As you can see, each CPU in the Angels Landing CPU enclosure has its own network interface card as well as a PCI-Express 3.0 x16 slot for linking that CPU out to the PCI-Express switch fabric that links the accelerator compute complex together and to the CPUs as well. Those accelerators are linked in a hybrid cube mesh that is almost fully connected in the diagram above, but there are other topologies that could be supported, like this:
The diagram on the left has six ports coming off each accelerator and with eight accelerators linked in a hybrid cube mesh. On the right of the diagram above, there are eight devices again, but with one extra port per device (for a total of seven) the devices can be linked in an all-to-all interconnect arrangement. There are obviously other options, and the point is that different neural networks do better with different interconnect topologies, and this will allow Facebook and others to change up the topology on an interconnect to meet the needs of a neural network.

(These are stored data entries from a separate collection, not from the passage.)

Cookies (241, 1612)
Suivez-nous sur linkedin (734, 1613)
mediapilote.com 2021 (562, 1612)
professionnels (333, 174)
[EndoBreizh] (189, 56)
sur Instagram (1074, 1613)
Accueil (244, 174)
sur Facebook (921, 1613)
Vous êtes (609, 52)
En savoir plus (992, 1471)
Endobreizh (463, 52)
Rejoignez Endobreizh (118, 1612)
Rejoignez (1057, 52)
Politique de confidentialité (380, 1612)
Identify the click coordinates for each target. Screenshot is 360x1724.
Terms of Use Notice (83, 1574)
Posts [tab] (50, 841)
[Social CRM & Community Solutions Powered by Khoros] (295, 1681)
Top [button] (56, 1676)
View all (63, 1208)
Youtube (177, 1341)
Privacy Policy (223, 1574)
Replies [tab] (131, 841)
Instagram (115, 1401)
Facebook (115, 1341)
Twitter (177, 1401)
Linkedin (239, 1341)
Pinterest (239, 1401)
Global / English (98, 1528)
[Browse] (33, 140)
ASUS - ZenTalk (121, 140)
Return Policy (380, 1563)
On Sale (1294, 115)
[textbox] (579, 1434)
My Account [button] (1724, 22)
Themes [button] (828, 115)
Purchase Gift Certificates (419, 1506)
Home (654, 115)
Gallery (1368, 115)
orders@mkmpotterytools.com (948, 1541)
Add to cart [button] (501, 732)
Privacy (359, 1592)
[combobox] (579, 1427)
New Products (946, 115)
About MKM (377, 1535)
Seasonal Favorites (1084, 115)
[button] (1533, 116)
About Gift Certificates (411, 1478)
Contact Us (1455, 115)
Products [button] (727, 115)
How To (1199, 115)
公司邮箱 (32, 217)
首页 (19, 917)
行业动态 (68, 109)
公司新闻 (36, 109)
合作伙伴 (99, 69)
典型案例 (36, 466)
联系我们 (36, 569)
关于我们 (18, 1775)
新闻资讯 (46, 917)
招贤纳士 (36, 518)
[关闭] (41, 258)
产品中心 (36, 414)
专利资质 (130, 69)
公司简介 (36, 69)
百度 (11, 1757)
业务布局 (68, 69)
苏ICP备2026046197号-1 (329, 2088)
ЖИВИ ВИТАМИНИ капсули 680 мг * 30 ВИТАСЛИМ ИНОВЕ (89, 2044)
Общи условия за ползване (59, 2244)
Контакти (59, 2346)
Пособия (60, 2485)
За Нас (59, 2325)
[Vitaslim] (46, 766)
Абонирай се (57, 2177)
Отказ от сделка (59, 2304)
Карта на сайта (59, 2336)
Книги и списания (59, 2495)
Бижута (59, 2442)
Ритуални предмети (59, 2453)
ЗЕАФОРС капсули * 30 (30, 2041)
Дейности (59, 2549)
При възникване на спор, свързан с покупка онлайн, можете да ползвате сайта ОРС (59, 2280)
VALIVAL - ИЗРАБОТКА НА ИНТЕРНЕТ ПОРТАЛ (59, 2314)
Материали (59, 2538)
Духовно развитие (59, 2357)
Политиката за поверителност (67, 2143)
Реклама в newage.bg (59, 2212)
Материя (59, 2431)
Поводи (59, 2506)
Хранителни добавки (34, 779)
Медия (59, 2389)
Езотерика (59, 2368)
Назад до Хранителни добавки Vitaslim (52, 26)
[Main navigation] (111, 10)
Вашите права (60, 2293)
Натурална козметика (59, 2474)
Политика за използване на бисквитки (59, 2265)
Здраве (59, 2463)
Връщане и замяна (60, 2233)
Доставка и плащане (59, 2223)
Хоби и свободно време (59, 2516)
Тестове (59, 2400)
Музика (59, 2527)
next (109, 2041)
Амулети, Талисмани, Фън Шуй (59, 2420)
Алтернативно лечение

Inferring The Future Of Inference
Facebook has made no secret that it wants to have more efficient inference engines than it currently finds in the market, a topic that it discussed in a paper last year. This week at the OCP Global Summit, the company’s top brass outlined what the future might look like when it comes to machine learning inference hardware.
Vijay Rao, director of technology and strategy at Facebook, set the stage by reminding everyone about the 8087 math coprocessor, from way back in 1980, that Intel created for the 8086 family of processors that are the forbears of the Core chips in clients and Xeon chips in servers these days. These machines could do around 50 kiloflops (at 32-bit single precision) within a 2.4 watt thermal envelope, which is a pretty terrible 20.8 kiloflops per watt. The goal that Facebook has is to be able to do something closer to 5 teraflops per watt using low precision math such as INT8, and if you look at the big bad GPU from Nvidia, the GV100, it can do about 0.4 teraflops per watt.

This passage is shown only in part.